I wouldn’t want this book to read like a science manual or maths paper. But I hope that it can go some way to explaining ‘how’. If I were an aspiring athlete, or just a fan of sport – and without referring to myself in the third person – I think that is the kind of book I would enjoy reading.

In any case, I am still just as interested in the question of ‘how?’ as I was when I was a 14-year-old, and making my first, tentative and very nervous pedal strokes around the forbiddingly steep-looking banking of the Meadowbank Velodrome. As I look ahead to the London Olympics, with the knowledge that, just to make the British team, never mind win another gold medal, I will probably have to be a better athlete in 2012 than I was in 2008, the question remains as pertinent as ever.
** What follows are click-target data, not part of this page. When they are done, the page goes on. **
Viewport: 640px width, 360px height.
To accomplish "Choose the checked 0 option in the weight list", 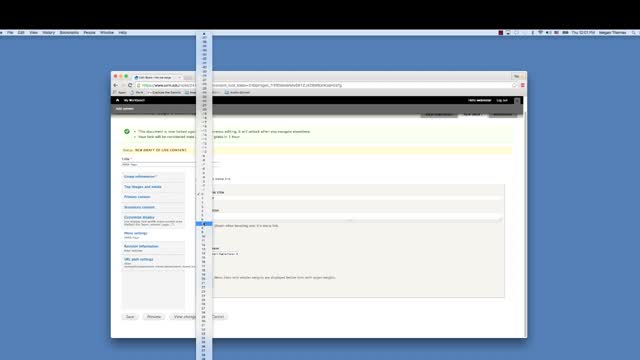I will (x=203, y=194).
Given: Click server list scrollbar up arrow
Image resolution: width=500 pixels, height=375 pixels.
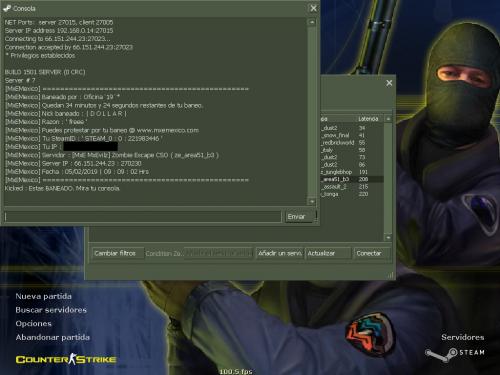Looking at the screenshot, I should 388,119.
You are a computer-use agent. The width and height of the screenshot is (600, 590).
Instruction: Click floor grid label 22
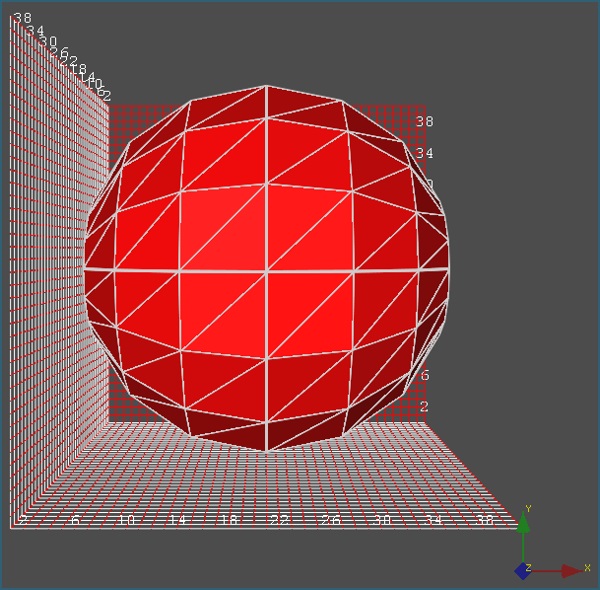[x=279, y=521]
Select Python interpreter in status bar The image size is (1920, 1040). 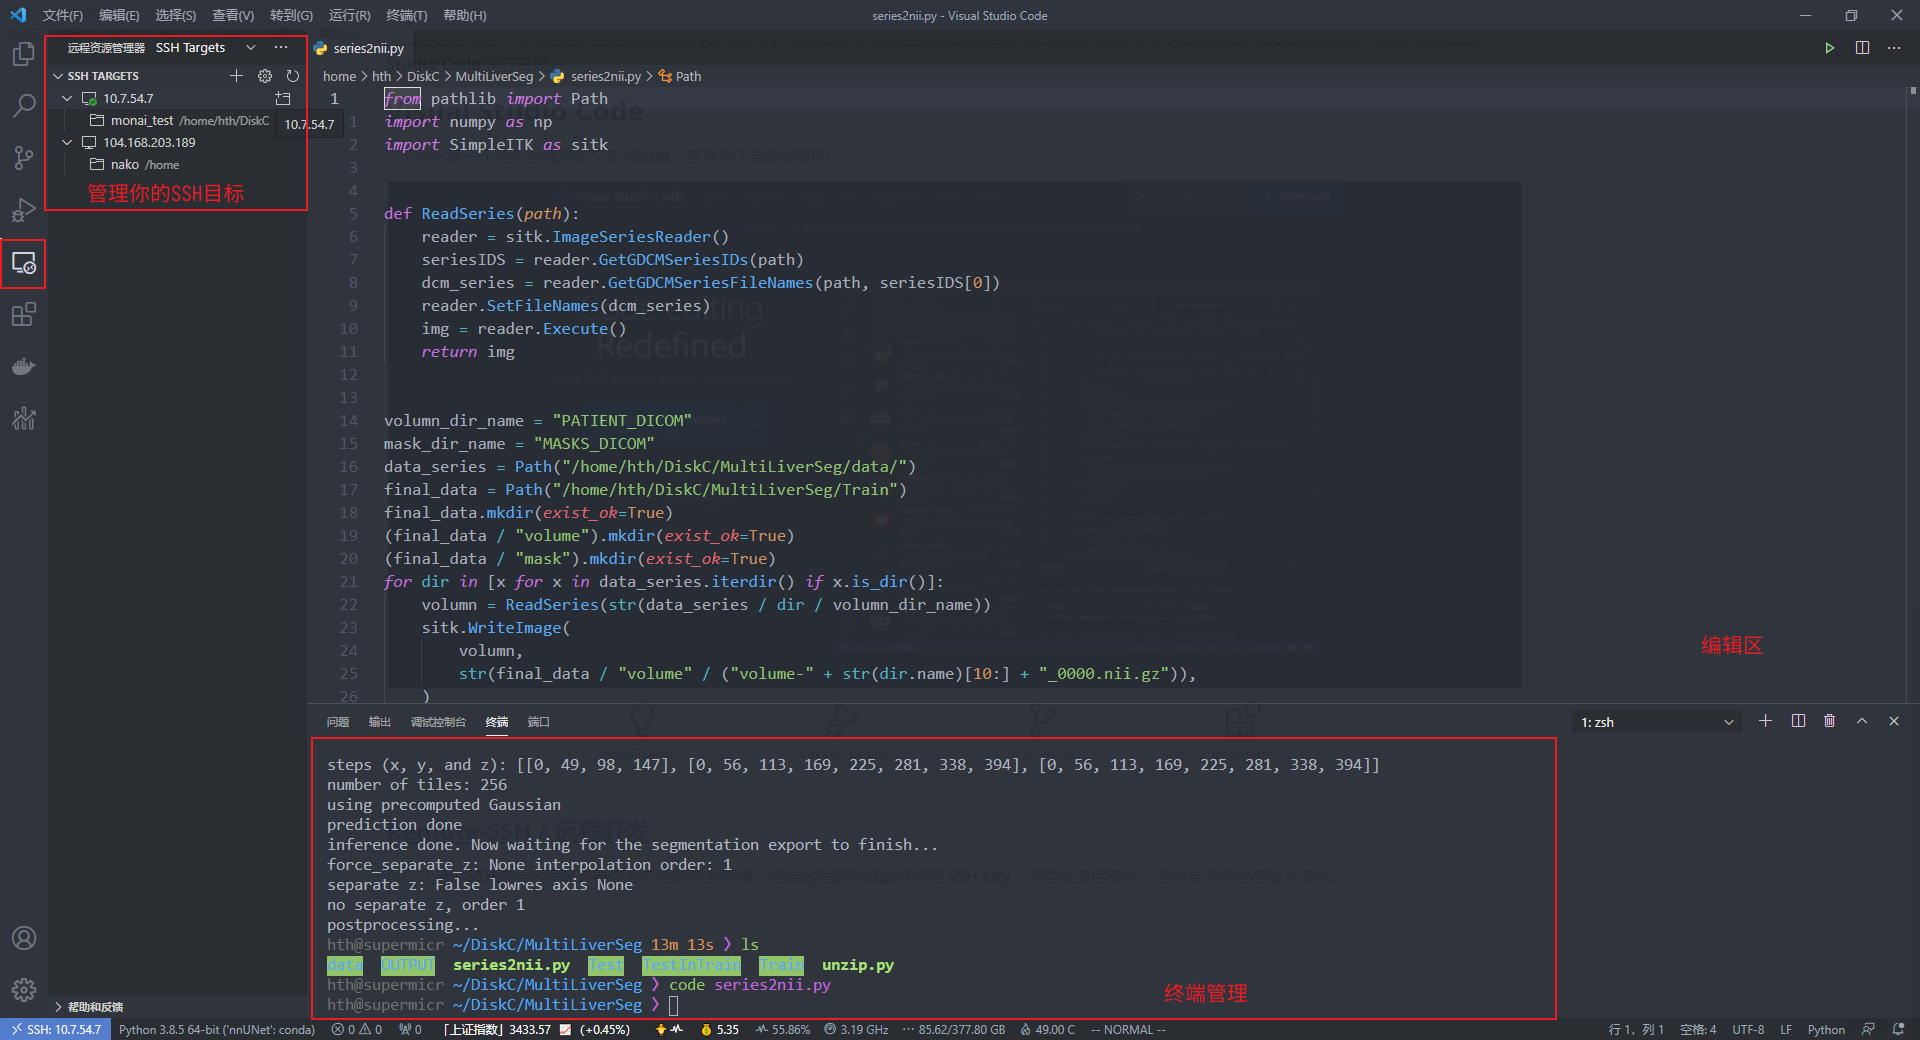pyautogui.click(x=216, y=1030)
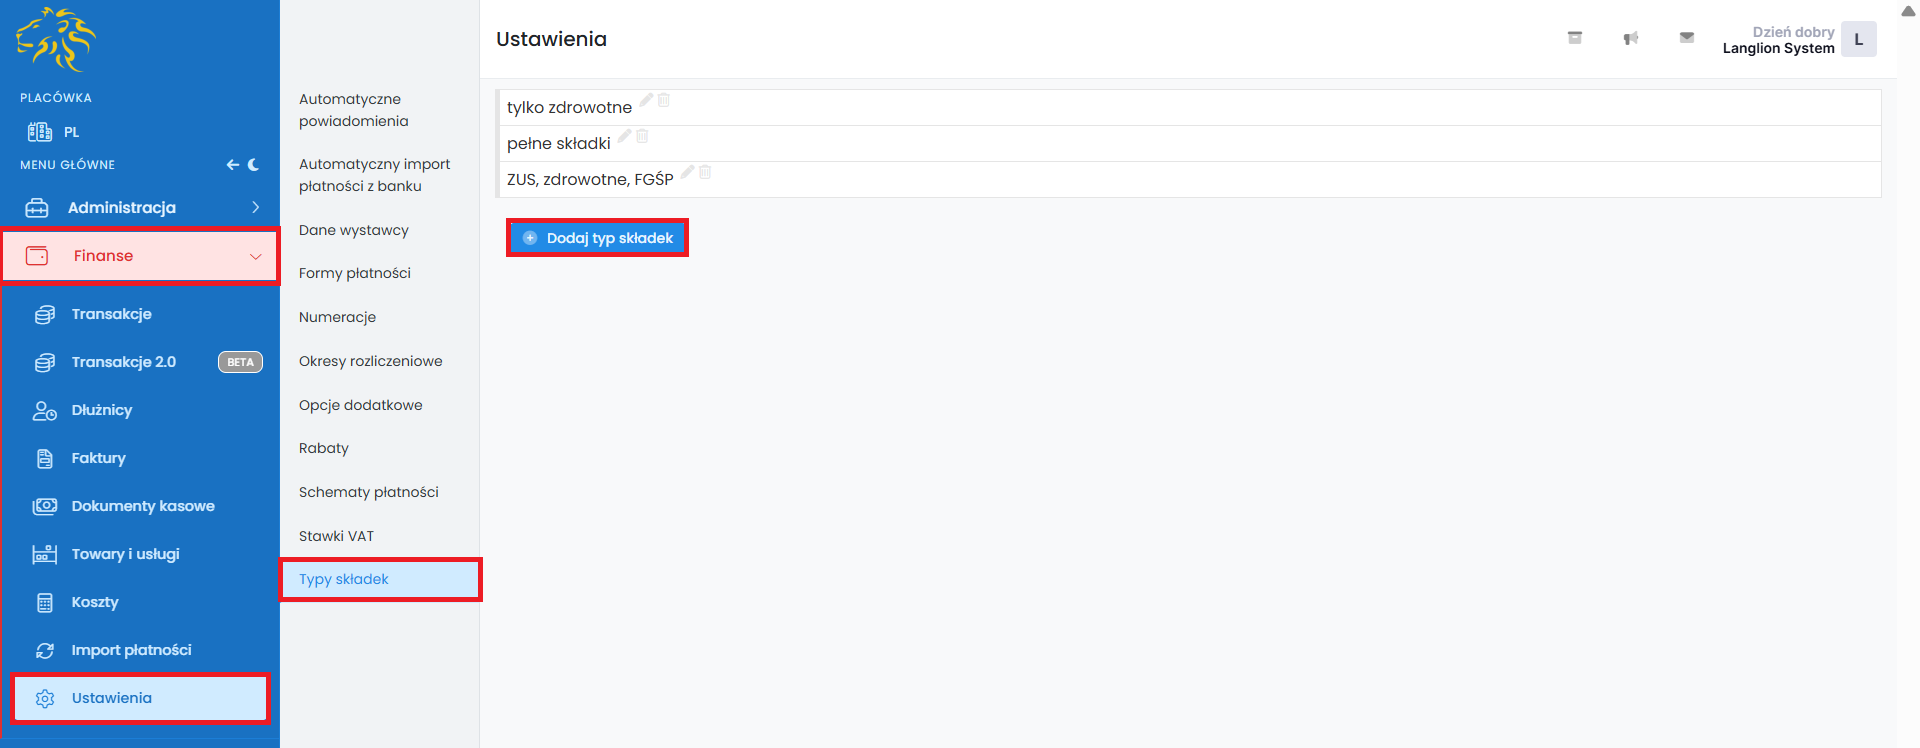This screenshot has height=748, width=1920.
Task: Click the golden lion logo
Action: (x=56, y=40)
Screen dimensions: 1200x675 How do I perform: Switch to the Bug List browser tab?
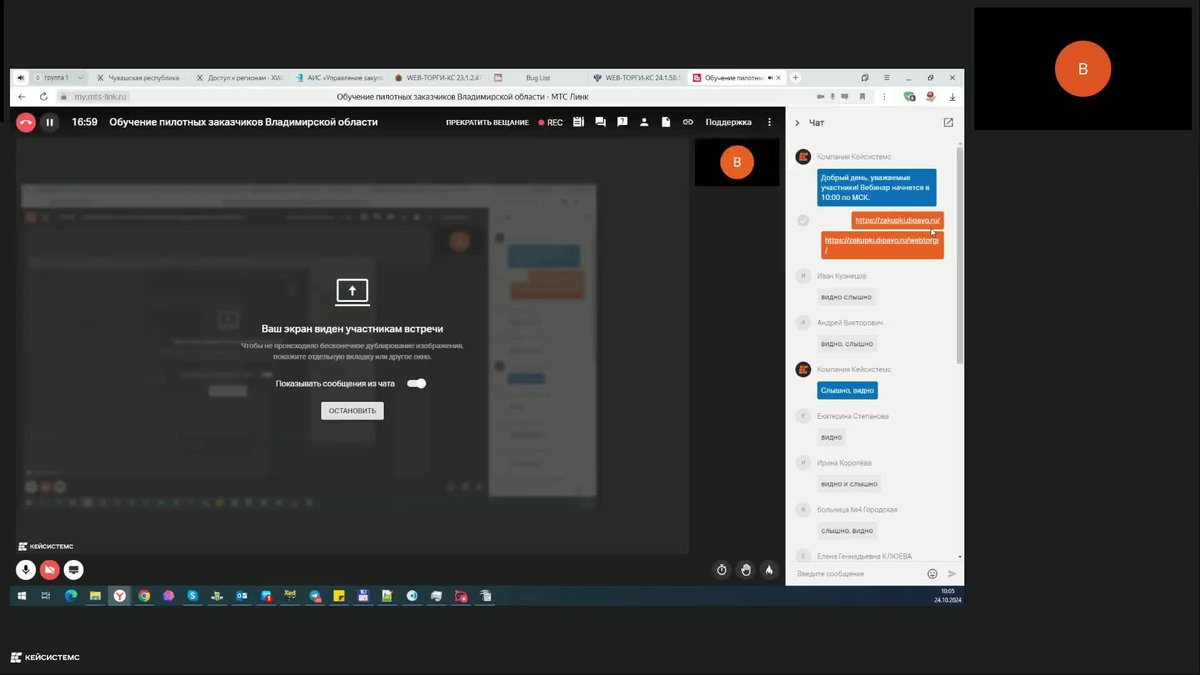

The irony, of course, is that, while I say I like ‘right’ answers, in reality there seldom is a definitive answer. Training and competing are less an exact science and more an endless puzzle; they are a creative process of trial and error – and a process I enjoy, even though I know that the correct answer one season can be the wrong one the following year.

After 25 years of competing as a cyclist, on BMXs, mountain and road bikes, and finally on the track, I would like to think that I have stumbled on some ‘right’ answers; if I have been paying attention then I should have learnt something. Yet at the same time, if I thought I had all the right answers, I’d be screwed. I know that I wouldn’t get near the team for 2012, never mind challenge for a gold medal, if I thought for a second I could just carry on doing the same things.

So the search, the working out of the puzzle, continues. The answers or solutions to some problems remain elusive, while for others the nature of the problem, or challenge, changes; the variables do what the name implies: they vary. I’m getting older, for one thing – I’ll be 36 by the time the London Games come around – and my rivals are getting younger, if only in relation to me. And so I have to go back to the drawing board, come up with new ideas, and then work even harder.